◆ **Challenge A**: Return the following lines from the records below, unchanged: begin at the line that has "You are a computer-use agent. The height" and stop after the line that has "Looking at the screenshot, I should tap(58, 319).".
____
Tuesday, January 15, 2013

Playing the Heavy...Best care Anywhere...

      I came into the bedroom and saw Isobel standing in front of the mirror, admiring herself.
      Daddy: "What are you doing pick?"
      Isobel: "Just looking."
      Daddy: "Looking at what?"
      Isobel: "Myself."
      Daddy: "You know vanity is a sin?"
      Isobel: "What!?"
      Daddy: "Skip it. What's that?"
      Isobel: "What's what?"
      Daddy: "Down your shirt?"
      Isobel: The headphones."
      Daddy: "Umm, why?"
      Isobel: "I'm pretending they're my boobies."
  

        I'd like to think I'm pretty easy going. I don't have a lot of rules of behaviour as far as the kids go. There are the big ones, the common sense ones. Don't steal, don't bully, be polite, please and thank-you. You know, the ones we all grew up with. I have one BIG one, one golden rule if you will. Don't lie, especially to me...well either of the parents but especially me. Lying to your family is a really shitty thing to do. If you expect me to stick by you through thick and thin, then have the decency to always be honest with me. I don't care a tinker's ass about lying to your friends or other adults but don't lie to me.
     Now having pontificated all of that, I also hate being The Heavy..the punisher or the shouter. Really I do. Yes I shout (we all do around here, people must think we're all deaf ) but I almost instantly feel crappy about it and will go to great lengths to make sure neither I nor the kids feel bad about any shouting for more than a few minutes after. I blow my stack, calm down and we get ice cream or a new T.V.
      The other night my hand was forced and as much as I didn't want to, I came in as The Heavy. I caught Izzy in a lie. Not a big one and that was the first thing that crossed my mind. 'It's not a big deal, I could just let this go.' But then again I thought she knows the difference between right and wrong-she knows what is a lie and what is the truth. I didn't shout, I don't think I really even raised my voice.
____
◆ **Challenge B**: Reproduce the part of the blog entry above that begins at the words "Now having pontificated" and stops after the words "or a new T.V.", swapping "ice cream" for "pizza".
____
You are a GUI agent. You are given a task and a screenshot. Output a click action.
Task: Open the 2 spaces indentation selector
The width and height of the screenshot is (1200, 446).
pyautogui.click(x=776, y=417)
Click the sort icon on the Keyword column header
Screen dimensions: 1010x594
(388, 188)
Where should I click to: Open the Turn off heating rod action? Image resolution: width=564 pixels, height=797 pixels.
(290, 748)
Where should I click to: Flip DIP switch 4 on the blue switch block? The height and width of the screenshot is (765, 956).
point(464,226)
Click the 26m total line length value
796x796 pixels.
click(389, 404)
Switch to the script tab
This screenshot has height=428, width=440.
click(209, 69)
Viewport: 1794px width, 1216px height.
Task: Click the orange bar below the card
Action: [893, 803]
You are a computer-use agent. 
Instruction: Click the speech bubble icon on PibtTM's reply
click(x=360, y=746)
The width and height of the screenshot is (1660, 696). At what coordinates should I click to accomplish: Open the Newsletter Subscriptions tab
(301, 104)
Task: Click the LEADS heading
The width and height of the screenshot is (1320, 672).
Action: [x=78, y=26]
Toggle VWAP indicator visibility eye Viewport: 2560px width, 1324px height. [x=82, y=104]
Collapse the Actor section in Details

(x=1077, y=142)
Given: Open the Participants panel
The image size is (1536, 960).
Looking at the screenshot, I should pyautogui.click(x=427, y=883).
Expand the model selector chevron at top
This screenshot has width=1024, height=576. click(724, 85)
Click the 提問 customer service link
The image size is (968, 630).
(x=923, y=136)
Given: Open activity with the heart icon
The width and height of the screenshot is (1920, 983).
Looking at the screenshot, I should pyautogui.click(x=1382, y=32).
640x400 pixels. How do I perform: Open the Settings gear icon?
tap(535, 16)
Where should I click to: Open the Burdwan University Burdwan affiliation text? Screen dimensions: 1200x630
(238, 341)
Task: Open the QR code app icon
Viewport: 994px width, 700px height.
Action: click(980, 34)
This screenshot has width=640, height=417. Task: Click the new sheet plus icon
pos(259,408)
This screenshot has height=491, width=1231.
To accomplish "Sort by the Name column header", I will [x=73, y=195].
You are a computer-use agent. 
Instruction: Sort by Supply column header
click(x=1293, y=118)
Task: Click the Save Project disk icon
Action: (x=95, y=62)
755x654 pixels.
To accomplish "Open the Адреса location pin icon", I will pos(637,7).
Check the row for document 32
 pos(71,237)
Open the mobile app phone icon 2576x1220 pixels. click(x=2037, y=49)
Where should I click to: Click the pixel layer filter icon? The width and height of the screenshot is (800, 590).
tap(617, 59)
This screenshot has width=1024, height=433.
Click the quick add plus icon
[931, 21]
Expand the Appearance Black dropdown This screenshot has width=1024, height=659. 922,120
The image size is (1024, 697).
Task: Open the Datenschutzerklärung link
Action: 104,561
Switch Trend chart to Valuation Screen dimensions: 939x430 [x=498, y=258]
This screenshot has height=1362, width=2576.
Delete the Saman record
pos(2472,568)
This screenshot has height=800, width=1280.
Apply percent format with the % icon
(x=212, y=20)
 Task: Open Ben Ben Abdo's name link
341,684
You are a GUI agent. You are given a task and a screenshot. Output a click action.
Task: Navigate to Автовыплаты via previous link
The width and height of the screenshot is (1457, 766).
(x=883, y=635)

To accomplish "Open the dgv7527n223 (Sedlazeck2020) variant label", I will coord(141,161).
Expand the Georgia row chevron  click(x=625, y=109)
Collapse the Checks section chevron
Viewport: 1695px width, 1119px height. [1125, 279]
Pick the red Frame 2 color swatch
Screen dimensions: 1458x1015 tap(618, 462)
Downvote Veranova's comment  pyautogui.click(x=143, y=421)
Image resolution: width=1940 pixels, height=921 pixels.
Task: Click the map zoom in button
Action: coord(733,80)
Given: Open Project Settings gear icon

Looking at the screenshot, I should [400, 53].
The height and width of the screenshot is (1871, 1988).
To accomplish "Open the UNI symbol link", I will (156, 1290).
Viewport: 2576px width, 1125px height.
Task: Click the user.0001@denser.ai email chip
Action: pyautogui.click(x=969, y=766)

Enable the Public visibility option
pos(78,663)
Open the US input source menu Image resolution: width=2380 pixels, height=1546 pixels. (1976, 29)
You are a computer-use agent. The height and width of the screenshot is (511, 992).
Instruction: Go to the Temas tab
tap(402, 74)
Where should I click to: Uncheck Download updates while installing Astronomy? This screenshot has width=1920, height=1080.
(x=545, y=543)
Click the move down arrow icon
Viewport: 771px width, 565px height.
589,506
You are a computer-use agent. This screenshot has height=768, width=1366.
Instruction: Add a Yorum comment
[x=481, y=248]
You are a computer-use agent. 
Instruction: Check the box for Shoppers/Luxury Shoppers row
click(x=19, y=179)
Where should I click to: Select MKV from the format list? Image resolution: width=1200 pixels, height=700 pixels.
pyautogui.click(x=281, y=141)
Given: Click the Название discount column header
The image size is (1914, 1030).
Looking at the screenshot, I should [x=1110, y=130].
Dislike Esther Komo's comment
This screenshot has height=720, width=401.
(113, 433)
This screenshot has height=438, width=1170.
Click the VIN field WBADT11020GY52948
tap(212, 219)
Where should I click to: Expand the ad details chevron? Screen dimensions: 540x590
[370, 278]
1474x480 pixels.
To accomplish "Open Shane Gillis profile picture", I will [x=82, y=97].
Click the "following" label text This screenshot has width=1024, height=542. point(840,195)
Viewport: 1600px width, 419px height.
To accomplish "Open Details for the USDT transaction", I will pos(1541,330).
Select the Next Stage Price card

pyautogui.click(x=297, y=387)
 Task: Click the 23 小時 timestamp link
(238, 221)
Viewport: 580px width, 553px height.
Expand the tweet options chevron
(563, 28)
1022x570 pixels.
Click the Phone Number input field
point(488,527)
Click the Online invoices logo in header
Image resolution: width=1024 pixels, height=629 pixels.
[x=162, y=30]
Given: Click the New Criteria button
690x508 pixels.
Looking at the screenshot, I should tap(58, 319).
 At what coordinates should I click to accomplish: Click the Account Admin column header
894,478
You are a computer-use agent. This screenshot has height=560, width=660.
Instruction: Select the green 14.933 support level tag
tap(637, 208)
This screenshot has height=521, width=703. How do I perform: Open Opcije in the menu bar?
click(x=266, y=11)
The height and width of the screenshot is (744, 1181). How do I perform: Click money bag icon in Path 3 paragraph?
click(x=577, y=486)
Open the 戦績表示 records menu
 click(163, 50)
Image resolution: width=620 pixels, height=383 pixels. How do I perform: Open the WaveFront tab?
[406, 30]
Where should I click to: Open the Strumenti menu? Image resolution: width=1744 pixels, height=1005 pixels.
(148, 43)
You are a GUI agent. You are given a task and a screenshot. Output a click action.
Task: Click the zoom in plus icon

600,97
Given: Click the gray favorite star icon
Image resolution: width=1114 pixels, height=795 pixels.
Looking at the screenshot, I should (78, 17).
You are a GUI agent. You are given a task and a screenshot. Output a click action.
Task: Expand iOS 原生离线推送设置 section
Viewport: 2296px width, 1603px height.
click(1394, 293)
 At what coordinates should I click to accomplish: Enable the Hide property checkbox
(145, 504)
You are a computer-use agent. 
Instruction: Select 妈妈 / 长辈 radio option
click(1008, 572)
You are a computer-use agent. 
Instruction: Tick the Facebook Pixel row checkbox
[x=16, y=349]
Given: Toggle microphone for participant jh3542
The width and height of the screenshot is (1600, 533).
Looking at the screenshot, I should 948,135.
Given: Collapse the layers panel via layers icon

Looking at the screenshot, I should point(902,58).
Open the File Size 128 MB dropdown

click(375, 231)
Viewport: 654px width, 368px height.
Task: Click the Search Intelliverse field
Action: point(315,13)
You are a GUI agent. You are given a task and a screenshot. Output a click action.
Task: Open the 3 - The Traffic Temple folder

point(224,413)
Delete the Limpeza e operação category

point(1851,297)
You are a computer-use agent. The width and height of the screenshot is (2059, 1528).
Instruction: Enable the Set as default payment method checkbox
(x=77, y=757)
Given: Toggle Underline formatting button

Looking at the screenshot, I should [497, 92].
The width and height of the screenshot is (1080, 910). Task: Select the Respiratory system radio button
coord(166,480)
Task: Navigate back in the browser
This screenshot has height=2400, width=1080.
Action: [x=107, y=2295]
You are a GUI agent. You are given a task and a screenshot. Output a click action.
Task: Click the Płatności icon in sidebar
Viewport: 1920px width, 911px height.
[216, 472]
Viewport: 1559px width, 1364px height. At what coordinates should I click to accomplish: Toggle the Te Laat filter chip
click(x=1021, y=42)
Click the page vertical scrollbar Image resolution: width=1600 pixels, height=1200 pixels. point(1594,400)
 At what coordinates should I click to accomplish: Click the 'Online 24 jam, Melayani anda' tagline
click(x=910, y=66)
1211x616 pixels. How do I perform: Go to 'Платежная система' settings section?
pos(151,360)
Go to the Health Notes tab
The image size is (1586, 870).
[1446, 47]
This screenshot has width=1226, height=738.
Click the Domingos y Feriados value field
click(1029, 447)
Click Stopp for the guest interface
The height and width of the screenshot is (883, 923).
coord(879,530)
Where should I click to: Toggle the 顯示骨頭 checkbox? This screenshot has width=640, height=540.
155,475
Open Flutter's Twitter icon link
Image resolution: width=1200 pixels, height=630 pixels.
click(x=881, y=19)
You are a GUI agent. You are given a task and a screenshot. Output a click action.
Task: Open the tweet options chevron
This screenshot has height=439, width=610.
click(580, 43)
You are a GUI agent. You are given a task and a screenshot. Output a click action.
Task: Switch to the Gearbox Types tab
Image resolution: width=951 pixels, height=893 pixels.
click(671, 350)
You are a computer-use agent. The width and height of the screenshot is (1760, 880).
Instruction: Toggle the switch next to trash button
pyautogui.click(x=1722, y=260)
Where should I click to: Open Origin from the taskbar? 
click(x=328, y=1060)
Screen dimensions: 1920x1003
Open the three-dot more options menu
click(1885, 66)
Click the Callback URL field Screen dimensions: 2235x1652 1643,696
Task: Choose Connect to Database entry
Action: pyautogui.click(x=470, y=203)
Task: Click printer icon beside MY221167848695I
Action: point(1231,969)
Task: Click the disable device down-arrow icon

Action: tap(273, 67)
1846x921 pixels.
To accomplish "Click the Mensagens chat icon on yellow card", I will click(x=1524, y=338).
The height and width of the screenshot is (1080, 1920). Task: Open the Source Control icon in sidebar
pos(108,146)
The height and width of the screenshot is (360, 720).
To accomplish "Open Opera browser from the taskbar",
____
◆ **Finished answer A**:
You are a computer-use agent. The height and width of the screenshot is (511, 992).
Instruction: Go to the Temas tab
tap(402, 74)
Where should I click to: Uncheck Download updates while installing Astronomy? This screenshot has width=1920, height=1080.
(x=545, y=543)
Click the move down arrow icon
Viewport: 771px width, 565px height.
589,506
You are a computer-use agent. This screenshot has height=768, width=1366.
Instruction: Add a Yorum comment
[x=481, y=248]
You are a computer-use agent. 
Instruction: Check the box for Shoppers/Luxury Shoppers row
click(x=19, y=179)
Where should I click to: Select MKV from the format list? Image resolution: width=1200 pixels, height=700 pixels.
pyautogui.click(x=281, y=141)
Given: Click the Название discount column header
The image size is (1914, 1030).
Looking at the screenshot, I should [x=1110, y=130].
Dislike Esther Komo's comment
This screenshot has height=720, width=401.
(113, 433)
This screenshot has height=438, width=1170.
Click the VIN field WBADT11020GY52948
tap(212, 219)
Where should I click to: Expand the ad details chevron? Screen dimensions: 540x590
[370, 278]
1474x480 pixels.
To accomplish "Open Shane Gillis profile picture", I will [x=82, y=97].
Click the "following" label text This screenshot has width=1024, height=542. point(840,195)
Viewport: 1600px width, 419px height.
To accomplish "Open Details for the USDT transaction", I will pos(1541,330).
Select the Next Stage Price card

pyautogui.click(x=297, y=387)
 Task: Click the 23 小時 timestamp link
(238, 221)
Viewport: 580px width, 553px height.
Expand the tweet options chevron
(563, 28)
1022x570 pixels.
Click the Phone Number input field
point(488,527)
Click the Online invoices logo in header
Image resolution: width=1024 pixels, height=629 pixels.
[x=162, y=30]
Given: Click the New Criteria button
690x508 pixels.
Looking at the screenshot, I should tap(58, 319).

◆ **Finished answer B**:
Now having pontificated all of that, I also hate being The Heavy..the punisher or the shouter. Really I do. Yes I shout (we all do around here, people must think we're all deaf ) but I almost instantly feel crappy about it and will go to great lengths to make sure neither I nor the kids feel bad about any shouting for more than a few minutes after. I blow my stack, calm down and we get pizza or a new T.V.